Credit: Carl Conway/Macmillan Publishers Limited

Sahin et al. used an RNA-based vaccine approach. They identified tumour-specific, non-synonymous mutations in 13 patients with stage III and IV melanoma through exome-sequencing and RNA-sequencing. Mutations encoding peptide variants with predicted high-affinity binding to HLA class I and II molecules were selected. Each patient received two synthetic RNA vaccines, each encoding five selected peptide variants (apart from one patient that received only one RNA vaccine). 60% of the neoantigens elicited T cell reactivity. Most responses were generated de novo (68%), and were mediated mainly by CD4+ T cells. Indeed, non-existant or weak pre-existing T cell reactivity towards neoantigen-loaded dendritic cells was boosted by vaccination and was highly specific.
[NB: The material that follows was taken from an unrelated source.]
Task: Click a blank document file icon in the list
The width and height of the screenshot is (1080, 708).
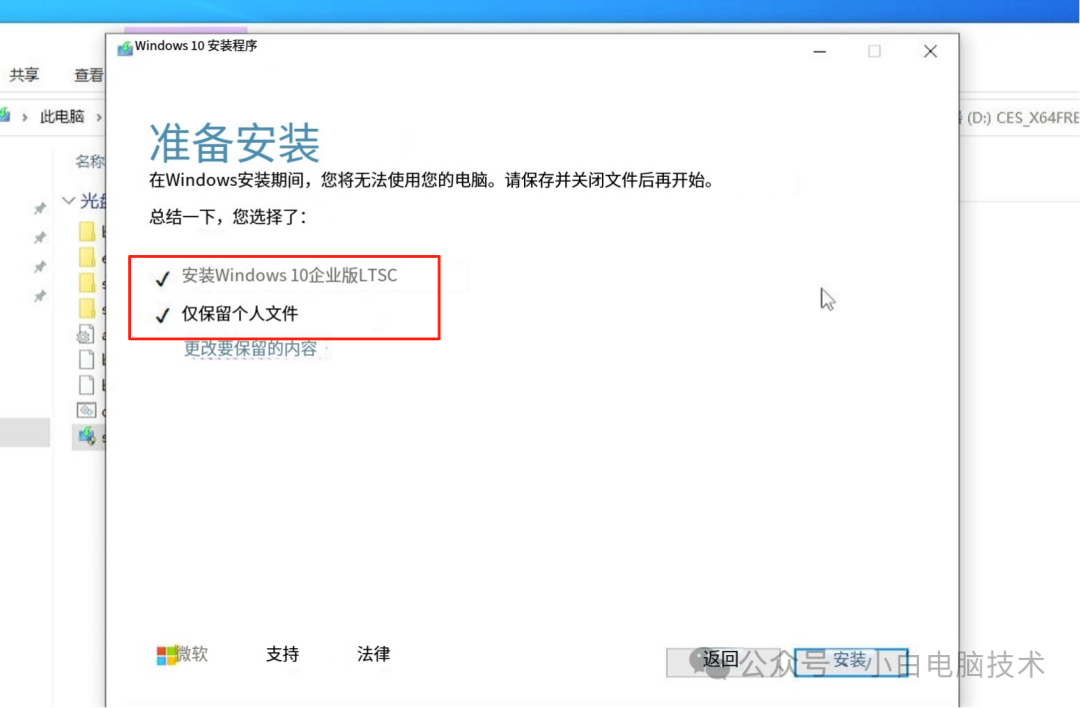Action: click(x=85, y=359)

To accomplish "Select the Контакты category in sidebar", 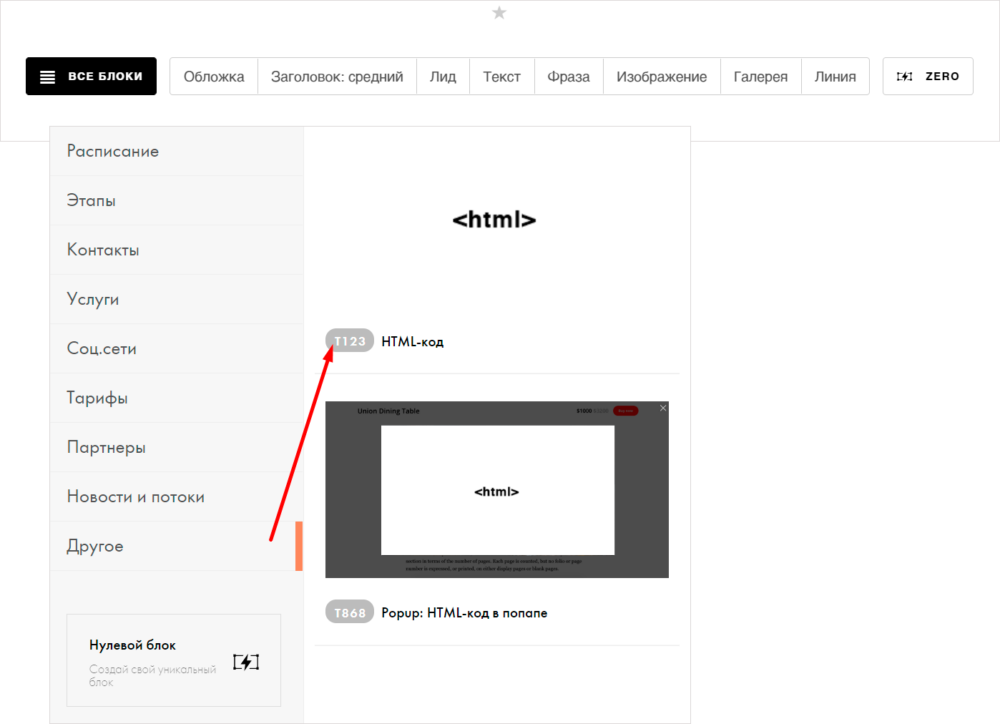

Following vaccination, all 13 patients showed significantly reduced cumulative recurrent metastatic events and sustained progression-free survival. Eight patients that presented with no detectable lesions pre-vaccination remained completely free of melanoma relapses. Of the five patients that presented with lesions pre-vaccination, two patients showed complete responses (one of whom required combination treatment with antibody against programmed cell death 1 (PD1)); one patient had a partial response (suffering a late relapse owing to resistance conferred by loss of β2-microglobulin); one patient had a mixed response; and one patient showed stable disease.

Importantly, several observations suggested that patients could benefit from combining neoantigen vaccination with PD1 blockade. First, vaccination led to increased expression of PD1 ligand 1 in some tumours. Second, anti-PD1 antibody treatment following vaccination induced a complete response in a patient that was still showing fast disease progression post-vaccination.

Ott et al. used a peptide-based vaccine approach. They identified tumour-specific somatic mutations and selected 13–20 mutations per patient, based on the predicted ability of the encoding peptide to bind to autologous HLA class I molecules. For each neoantigen, a clinical grade immunizing long peptide was synthesized, pooled in four groups and given to the patient. Interestingly, even though peptides had been selected for HLA class I binding, most immune responses, only detected post-vaccination, were mediated by CD4+ T cells (60%) and less by a mix of CD4+ and CD8+ T cells (10%) or CD8+ T cells (16%). More than 30% of the CD4+ and CD8+ T cells was polyfunctional, and their neoantigen reactivity was highly specific. Moreover, gene expression profiling revealed that post-vaccination, neoantigen-specific CD4+ T cells clustered separately from pre-vaccination CD4+ T cells and showed elements of effector and memory functions.

Six of the ten initially enrolled patients, presenting with previously untreated, high-risk melanoma (stage III or stage IV), received the vaccination. Four patients, who had presented with stage IIIB/C melanoma, showed complete responses and no disease recurrence post-vaccination, whereas the two patients who had presented with stage IV melanoma showed disease recurrence. However, following treatment with anti-PD1 antibodies, these two patients showed complete responses. In these patients, the number of neoantigens that elicited CD4+ or CD8+ T cell responses was increased after anti-PD1 treatment.

feasibility and potential clinical success of vaccines targeting multiple neoantigens in patients with melanoma

Together, these two studies demonstrate the feasibility and potential clinical success of vaccines targeting multiple neoantigens in patients with melanoma. This approach, in combination with PD1 checkpoint blockade, will hopefully benefit patients with late-stage cancer with a high mutational load, for whom treatment options are very limited.

This article is modified from the original in Nature Rev. Cancer (doi:10.1038/nrc.2017.61).